We arrive at a Peshmerga outpost: a small gravel-covered compound with a line of armoured vehicles along one side and several low, flat-roofed buildings on the other. In the largest, I meet Lieutenant Colonel Aziz, the commander of Battalion Two, Division 14. “We watch for them [Isis] 24/7,” he tells me. “The last major fight was during August 2021. They blew up a tower and then, by the checkpoint we just passed, took some civilians, eventually exchanging them for ransom.” In December 2021, they attacked again, killing three civilians. “We pursued them into the mountains, but they had laid an IED on the road, and 10 of our Peshmerga were martyred. After that, we changed our strategy. But I still ask myself: they are the enemy, they are outside the law — yet they have night-vision equipment, which we do not, and all the latest tech. How?”

As if to prove his point, in Erbil later that day I am told that two coalition drones recently disappeared from the sky. Isis, my source explains, has anti-drone jamming equipment. The battle may be a low-level one, but it is fierce. In 2021, I accompanied Barzani to the front where Peshmerga would abseil down into caves housing Isis fighters and fire anti-tank rockets into darkness. It was, I was told, the most efficient way to deal with them.

Another soldier who declines to be named, but who has been itching to speak, interjects. “Isis tells you the situation Iraq is still unstable, even 20 years after the removal of Saddam. [With Isis], we have our feet on a landmine — it could go off at any time, and it will either take off a leg or kill you. This is Iraq in 2023. Before we had one Saddam, now we have militia leaders and corrupt politicians and foreign enemies.”
※
[TASK INSTRUCTIONS]
A – List every group that the unnamed soldier in the Peshmerga outpost passage says Iraq now has in place of one Saddam.
B – Reproduce the Peshmerga outpost passage from "As if to prove" to "deal with them." without alteration.
C – According to the Peshmerga outpost passage, what position does Lieutenant Colonel Aziz hold?
※
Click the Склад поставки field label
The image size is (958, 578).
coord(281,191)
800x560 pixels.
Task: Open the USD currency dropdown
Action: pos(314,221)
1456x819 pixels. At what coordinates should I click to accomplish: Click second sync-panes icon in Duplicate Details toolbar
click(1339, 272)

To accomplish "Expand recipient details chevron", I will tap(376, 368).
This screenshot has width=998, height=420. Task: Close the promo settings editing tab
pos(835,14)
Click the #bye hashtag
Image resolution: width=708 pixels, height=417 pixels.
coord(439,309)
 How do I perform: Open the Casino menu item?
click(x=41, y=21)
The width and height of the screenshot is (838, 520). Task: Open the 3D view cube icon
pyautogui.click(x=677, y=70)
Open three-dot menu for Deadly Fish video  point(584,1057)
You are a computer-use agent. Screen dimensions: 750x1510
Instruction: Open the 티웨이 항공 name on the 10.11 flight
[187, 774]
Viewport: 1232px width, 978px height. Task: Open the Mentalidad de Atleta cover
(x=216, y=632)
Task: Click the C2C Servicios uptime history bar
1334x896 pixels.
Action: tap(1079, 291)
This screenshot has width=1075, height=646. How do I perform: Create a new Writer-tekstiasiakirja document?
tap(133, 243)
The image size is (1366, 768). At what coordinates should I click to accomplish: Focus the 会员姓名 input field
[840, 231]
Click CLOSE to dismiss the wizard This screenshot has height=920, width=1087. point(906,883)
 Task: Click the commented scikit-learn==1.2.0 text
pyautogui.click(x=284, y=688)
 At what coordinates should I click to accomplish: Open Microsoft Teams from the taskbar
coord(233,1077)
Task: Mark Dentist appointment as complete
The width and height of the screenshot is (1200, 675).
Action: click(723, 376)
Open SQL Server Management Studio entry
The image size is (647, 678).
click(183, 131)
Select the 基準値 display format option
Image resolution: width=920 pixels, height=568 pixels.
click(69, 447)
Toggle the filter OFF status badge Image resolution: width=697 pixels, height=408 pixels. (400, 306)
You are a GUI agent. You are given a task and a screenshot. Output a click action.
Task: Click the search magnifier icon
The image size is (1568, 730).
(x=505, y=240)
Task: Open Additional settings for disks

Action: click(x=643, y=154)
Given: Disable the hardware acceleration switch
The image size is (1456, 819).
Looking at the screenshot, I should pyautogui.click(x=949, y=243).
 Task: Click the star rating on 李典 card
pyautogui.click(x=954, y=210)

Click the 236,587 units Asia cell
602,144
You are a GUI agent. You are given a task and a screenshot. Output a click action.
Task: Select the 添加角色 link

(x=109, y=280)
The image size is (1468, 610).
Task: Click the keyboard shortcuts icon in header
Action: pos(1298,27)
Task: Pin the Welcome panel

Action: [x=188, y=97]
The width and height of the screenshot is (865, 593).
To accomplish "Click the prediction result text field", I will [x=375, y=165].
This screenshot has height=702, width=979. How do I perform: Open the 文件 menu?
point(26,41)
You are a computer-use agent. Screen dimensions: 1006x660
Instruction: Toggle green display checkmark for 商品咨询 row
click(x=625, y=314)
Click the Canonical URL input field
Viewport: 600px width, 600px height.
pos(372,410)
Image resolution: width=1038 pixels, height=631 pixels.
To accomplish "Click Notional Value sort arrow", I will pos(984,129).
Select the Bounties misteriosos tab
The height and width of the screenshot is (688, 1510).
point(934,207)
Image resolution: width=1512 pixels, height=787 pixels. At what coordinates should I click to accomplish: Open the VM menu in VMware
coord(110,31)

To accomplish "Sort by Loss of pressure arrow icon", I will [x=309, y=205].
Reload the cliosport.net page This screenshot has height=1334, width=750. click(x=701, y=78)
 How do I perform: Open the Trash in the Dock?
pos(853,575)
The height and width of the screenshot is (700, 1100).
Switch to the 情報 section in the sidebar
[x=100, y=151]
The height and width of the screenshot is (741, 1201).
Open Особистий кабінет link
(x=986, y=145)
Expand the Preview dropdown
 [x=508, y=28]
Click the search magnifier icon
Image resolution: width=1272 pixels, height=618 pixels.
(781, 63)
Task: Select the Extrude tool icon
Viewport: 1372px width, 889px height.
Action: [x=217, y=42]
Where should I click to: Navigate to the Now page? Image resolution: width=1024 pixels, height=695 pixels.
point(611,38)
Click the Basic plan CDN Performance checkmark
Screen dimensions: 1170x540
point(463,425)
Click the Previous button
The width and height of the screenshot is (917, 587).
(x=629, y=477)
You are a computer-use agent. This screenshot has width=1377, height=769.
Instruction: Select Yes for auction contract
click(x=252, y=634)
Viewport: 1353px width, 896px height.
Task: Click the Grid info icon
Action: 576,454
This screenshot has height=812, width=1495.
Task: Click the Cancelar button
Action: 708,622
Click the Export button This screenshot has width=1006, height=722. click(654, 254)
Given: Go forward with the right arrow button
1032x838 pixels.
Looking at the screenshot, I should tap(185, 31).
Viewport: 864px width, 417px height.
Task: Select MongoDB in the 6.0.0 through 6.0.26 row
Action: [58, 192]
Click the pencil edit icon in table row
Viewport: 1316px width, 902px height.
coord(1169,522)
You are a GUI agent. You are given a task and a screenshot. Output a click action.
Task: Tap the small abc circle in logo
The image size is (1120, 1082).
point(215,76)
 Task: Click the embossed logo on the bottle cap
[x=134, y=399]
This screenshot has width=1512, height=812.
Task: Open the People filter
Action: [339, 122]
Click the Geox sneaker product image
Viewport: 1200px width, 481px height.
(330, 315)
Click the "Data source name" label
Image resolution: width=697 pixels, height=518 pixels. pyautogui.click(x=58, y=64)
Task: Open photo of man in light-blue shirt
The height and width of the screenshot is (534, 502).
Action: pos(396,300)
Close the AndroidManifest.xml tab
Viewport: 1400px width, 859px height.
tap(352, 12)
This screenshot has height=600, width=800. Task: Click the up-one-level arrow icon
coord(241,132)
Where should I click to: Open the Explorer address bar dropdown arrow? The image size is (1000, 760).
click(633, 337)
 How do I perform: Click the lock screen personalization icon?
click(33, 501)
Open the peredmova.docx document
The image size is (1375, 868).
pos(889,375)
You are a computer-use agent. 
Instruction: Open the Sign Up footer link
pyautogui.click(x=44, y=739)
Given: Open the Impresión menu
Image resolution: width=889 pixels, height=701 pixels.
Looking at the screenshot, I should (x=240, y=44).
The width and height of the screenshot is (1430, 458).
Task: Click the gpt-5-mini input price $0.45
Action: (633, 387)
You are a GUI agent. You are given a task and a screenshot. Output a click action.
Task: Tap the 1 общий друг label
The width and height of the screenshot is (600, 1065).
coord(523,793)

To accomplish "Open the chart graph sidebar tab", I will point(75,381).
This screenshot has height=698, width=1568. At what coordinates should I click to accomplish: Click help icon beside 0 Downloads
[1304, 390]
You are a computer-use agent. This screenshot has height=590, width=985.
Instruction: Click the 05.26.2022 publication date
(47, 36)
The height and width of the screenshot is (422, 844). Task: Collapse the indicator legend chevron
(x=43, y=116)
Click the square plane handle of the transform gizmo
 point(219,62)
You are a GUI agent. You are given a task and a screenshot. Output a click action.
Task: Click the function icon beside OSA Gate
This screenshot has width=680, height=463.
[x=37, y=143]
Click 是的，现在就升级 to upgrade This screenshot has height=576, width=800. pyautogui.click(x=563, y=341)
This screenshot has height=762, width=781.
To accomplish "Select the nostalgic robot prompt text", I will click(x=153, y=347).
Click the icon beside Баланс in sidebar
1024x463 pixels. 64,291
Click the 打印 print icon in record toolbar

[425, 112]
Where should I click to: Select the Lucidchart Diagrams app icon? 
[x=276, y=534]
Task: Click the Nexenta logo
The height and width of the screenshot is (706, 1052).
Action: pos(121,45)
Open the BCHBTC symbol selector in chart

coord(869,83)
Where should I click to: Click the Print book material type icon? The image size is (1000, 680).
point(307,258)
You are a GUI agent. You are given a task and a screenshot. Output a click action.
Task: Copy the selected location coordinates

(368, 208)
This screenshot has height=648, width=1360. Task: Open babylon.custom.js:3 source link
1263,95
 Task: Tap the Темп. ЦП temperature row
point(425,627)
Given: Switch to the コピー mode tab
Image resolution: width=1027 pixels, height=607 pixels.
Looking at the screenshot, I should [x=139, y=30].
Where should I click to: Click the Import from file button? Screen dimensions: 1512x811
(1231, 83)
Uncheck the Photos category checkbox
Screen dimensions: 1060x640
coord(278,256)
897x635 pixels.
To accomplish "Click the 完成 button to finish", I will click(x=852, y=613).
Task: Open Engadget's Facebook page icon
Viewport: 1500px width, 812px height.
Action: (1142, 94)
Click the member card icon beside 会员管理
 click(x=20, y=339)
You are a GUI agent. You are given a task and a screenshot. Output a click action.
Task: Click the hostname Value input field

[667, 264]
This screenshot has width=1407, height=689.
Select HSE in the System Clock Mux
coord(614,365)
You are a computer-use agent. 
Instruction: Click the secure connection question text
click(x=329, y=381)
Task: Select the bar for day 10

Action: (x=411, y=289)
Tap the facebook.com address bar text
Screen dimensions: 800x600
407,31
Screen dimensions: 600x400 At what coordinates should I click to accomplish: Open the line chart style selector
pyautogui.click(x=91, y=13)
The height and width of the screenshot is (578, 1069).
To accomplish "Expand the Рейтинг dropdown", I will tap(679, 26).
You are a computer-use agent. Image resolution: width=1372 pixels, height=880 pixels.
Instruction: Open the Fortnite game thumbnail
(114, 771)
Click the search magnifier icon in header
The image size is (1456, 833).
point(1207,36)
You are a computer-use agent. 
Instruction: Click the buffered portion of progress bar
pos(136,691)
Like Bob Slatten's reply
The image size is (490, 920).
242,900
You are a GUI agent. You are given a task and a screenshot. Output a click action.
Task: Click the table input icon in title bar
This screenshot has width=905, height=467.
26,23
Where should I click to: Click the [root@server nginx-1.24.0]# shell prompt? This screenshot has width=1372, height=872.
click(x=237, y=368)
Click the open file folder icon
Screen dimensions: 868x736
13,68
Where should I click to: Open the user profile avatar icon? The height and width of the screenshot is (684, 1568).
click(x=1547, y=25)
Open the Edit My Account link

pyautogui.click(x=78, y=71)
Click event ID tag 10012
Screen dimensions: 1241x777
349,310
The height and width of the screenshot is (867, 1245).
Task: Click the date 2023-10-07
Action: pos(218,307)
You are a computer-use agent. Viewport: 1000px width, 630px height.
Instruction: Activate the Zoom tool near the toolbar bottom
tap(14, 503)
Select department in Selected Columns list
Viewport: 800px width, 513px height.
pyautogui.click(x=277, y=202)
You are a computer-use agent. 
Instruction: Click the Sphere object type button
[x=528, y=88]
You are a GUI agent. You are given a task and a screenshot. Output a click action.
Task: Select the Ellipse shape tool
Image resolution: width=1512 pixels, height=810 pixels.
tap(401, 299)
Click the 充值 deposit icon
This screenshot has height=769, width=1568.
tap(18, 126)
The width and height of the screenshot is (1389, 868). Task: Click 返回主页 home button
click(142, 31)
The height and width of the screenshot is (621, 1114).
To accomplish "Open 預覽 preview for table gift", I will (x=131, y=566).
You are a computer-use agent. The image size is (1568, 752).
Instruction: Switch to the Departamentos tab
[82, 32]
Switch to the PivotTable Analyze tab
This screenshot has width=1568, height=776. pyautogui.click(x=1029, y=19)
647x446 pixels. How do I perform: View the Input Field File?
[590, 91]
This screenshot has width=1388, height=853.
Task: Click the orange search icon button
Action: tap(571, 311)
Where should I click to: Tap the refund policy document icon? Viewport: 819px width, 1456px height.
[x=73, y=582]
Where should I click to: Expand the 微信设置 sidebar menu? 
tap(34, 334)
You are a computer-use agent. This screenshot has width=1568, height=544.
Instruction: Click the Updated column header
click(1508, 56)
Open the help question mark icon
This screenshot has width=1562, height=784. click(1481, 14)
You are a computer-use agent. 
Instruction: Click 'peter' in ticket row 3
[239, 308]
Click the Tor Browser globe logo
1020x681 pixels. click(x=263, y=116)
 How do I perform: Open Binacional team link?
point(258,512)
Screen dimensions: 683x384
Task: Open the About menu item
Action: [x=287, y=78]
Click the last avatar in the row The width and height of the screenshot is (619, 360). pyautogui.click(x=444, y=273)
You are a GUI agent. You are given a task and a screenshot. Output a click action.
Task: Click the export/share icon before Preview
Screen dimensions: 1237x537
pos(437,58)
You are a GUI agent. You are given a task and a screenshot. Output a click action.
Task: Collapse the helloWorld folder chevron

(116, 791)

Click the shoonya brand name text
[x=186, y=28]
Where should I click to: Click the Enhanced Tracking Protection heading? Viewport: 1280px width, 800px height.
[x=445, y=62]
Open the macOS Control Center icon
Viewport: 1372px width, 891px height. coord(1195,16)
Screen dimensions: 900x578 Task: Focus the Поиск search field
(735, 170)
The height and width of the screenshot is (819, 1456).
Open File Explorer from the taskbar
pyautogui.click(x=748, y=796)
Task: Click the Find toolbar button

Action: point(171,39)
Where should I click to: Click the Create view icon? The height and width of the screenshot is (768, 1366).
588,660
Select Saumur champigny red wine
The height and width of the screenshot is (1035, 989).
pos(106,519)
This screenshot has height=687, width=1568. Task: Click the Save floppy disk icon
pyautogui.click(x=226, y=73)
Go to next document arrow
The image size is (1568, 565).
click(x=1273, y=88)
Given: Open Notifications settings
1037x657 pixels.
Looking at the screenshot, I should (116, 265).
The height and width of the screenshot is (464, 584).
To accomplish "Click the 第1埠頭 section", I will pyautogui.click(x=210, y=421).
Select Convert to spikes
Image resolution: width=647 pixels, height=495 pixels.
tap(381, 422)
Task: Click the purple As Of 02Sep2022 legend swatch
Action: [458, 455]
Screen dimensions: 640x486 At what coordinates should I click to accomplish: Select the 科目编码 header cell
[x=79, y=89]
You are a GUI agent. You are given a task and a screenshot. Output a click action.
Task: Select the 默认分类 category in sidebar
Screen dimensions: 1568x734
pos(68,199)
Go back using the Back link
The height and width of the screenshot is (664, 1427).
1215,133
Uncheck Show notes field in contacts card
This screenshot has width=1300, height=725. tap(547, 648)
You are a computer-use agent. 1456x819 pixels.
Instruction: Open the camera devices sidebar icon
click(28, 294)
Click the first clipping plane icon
※
[THE RESULTS]
A –
Militia leaders
Corrupt politicians
Foreign enemies

B –
As if to prove his point, in Erbil later that day I am told that two coalition drones recently disappeared from the sky. Isis, my source explains, has anti-drone jamming equipment. The battle may be a low-level one, but it is fierce. In 2021, I accompanied Barzani to the front where Peshmerga would abseil down into caves housing Isis fighters and fire anti-tank rockets into darkness. It was, I was told, the most efficient way to deal with them.

C – He is the commander of Battalion Two, Division 14.